:: Check your understanding ::
1 - For the article on the county's legal fees, decide whether each statement agrees with the text, answering yes or no and quoting the words that settle it: (a) The settlement required Robinson to unblock citizens he had blocked from his public Facebook pages. (b) Brenda Bohanan filed her lawsuit in state court. (c) The county paid Sam Olens' law firm $170,000.
2 - In the article on the county's legal fees, write out the stretch from "After Robinson failed" through "week by Fox 5." again, renaming "lawsuit" as "complaint".

:: Text provided ::
□ □ □ □

Robinson’s censorship cost county over $170K

Douglas County Commissioner Kelly Robinson has cost the county’s taxpayers more than $170,000 in legal fees after he failed to comply with a settlement over social media posts.

A Douglas County commissioner has cost the county’s taxpayers more than $170,000 in legal fees after he failed to comply with a settlement over social media posts.

Commissioner Kelly Robinson reneged on a settlement reached with the county last May from blocking what he thought were unfavorable people on his Facebook page.

The settlement called for Robinson to keep his private Facebook page separate from any pages he operates in his position as an elected official and for Robinson to unblock any citizens he had blocked from his public Facebook pages.

After Robinson failed to comply with the first settlement with Douglasville resident Brenda Bohanan, she filed a lawsuit in federal court accusing Robinson of violating her First Amendment rights.

Douglas County hired former state attorney general Sam Olens’ law firm to defend the case. The price tag of $163,172 was paid to the firm to simply reach another settlement in the case, according to a report this week by Fox 5.

□ □ □ □

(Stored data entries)
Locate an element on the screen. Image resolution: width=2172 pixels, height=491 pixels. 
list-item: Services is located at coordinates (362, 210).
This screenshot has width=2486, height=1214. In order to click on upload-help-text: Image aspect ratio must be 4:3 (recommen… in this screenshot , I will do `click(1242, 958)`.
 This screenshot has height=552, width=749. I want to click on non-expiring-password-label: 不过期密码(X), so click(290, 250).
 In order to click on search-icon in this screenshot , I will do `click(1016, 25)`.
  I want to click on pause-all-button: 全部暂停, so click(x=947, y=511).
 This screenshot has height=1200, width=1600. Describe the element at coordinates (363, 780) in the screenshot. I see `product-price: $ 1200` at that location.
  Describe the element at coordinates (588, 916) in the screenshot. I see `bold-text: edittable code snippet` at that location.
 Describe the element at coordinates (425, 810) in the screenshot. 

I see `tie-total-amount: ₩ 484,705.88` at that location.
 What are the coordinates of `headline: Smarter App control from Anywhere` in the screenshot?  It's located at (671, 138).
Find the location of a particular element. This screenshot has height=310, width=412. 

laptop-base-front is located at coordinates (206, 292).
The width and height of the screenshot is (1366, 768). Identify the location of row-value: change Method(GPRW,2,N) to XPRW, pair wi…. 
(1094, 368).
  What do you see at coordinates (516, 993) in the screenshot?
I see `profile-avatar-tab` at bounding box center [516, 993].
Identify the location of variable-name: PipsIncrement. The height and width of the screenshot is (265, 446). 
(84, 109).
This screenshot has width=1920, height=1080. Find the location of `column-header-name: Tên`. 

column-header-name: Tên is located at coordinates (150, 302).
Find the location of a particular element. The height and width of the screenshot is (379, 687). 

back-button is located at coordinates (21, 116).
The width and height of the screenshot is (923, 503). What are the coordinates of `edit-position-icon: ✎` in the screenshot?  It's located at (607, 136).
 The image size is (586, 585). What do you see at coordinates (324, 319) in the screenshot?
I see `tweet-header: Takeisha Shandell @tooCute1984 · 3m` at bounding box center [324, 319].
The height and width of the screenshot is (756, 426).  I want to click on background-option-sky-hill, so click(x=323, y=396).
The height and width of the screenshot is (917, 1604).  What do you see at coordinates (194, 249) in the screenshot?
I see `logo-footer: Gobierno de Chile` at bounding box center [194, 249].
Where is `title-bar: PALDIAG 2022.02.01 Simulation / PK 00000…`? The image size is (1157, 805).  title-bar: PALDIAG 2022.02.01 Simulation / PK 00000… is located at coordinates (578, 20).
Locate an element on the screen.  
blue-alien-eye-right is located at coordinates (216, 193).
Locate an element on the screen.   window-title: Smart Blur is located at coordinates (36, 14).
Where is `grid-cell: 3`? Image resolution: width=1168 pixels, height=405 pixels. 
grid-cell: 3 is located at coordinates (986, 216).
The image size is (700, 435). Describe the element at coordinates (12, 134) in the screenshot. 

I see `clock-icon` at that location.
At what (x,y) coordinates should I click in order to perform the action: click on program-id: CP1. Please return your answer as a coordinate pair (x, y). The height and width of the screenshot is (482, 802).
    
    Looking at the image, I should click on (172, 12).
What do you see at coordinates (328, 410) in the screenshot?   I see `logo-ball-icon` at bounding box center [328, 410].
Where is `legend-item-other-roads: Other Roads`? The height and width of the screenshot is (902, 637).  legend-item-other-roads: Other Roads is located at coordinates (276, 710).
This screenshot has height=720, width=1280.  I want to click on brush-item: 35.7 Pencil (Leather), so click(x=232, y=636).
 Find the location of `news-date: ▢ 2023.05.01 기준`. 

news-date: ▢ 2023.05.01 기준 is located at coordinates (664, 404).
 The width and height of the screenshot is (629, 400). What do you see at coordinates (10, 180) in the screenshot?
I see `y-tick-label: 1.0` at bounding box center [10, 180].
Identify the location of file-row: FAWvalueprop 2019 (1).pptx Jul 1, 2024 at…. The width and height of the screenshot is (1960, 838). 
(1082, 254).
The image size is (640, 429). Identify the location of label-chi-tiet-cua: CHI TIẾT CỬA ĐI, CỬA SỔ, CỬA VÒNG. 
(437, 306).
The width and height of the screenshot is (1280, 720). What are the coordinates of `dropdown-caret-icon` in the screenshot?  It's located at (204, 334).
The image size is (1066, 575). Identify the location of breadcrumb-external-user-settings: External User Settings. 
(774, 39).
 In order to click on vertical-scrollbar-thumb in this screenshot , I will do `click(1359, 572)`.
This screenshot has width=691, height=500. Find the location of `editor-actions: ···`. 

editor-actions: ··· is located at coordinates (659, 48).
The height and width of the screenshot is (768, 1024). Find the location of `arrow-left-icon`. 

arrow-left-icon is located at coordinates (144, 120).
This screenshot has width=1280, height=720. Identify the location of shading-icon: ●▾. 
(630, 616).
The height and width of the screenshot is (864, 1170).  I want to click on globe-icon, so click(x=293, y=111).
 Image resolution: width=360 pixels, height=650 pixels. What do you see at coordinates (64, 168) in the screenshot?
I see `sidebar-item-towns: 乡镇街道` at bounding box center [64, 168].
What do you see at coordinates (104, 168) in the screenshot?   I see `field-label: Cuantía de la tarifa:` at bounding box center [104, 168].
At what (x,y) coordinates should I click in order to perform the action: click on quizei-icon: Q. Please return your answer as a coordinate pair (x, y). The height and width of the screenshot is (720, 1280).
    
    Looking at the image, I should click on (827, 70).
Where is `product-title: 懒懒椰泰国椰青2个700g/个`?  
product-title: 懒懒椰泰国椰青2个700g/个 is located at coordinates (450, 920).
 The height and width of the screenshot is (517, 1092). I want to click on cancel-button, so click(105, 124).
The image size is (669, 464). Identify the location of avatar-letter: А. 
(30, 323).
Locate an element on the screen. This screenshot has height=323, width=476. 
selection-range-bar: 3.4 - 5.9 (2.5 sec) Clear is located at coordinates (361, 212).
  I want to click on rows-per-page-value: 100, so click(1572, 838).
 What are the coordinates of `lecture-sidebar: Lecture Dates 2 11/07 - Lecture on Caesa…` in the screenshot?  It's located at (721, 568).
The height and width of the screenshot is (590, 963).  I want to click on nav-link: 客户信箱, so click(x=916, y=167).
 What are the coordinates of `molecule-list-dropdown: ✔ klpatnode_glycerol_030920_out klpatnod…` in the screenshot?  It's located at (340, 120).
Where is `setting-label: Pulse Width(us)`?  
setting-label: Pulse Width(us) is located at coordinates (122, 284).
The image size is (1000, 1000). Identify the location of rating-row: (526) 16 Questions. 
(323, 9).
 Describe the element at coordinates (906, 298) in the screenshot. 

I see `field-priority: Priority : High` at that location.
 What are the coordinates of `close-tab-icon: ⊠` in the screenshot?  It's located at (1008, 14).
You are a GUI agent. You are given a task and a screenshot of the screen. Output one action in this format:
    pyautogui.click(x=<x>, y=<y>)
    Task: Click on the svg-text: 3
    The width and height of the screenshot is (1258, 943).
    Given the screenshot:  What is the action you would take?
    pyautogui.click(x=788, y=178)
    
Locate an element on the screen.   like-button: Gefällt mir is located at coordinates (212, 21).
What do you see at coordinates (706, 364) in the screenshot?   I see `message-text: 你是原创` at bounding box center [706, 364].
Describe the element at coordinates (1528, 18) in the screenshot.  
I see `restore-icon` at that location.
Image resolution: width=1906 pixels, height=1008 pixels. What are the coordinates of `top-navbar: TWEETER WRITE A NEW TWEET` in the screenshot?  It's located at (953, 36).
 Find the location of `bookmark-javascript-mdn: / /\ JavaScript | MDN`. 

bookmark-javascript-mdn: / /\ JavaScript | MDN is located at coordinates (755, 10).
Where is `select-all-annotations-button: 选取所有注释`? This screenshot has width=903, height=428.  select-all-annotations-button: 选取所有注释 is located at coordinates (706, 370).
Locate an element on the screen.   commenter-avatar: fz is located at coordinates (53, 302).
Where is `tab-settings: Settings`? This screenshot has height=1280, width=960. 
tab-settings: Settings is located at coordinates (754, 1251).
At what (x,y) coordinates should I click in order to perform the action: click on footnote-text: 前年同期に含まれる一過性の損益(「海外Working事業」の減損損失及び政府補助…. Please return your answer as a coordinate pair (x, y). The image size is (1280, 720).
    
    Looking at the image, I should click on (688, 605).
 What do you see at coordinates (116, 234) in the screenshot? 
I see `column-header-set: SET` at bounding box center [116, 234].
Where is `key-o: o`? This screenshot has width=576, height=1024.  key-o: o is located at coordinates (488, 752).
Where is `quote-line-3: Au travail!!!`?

□ □ □ □

:: Task-by-task solutions ::
1 -
(a) Yes: "for Robinson to unblock any citizens he had blocked from his public Facebook pages"
(b) No: "she filed a lawsuit in federal court"
(c) No: "The price tag of $163,172 was paid to the firm"

2 -
After Robinson failed to comply with the first settlement with Douglasville resident Brenda Bohanan, she filed a complaint in federal court accusing Robinson of violating her First Amendment rights.

Douglas County hired former state attorney general Sam Olens’ law firm to defend the case. The price tag of $163,172 was paid to the firm to simply reach another settlement in the case, according to a report this week by Fox 5.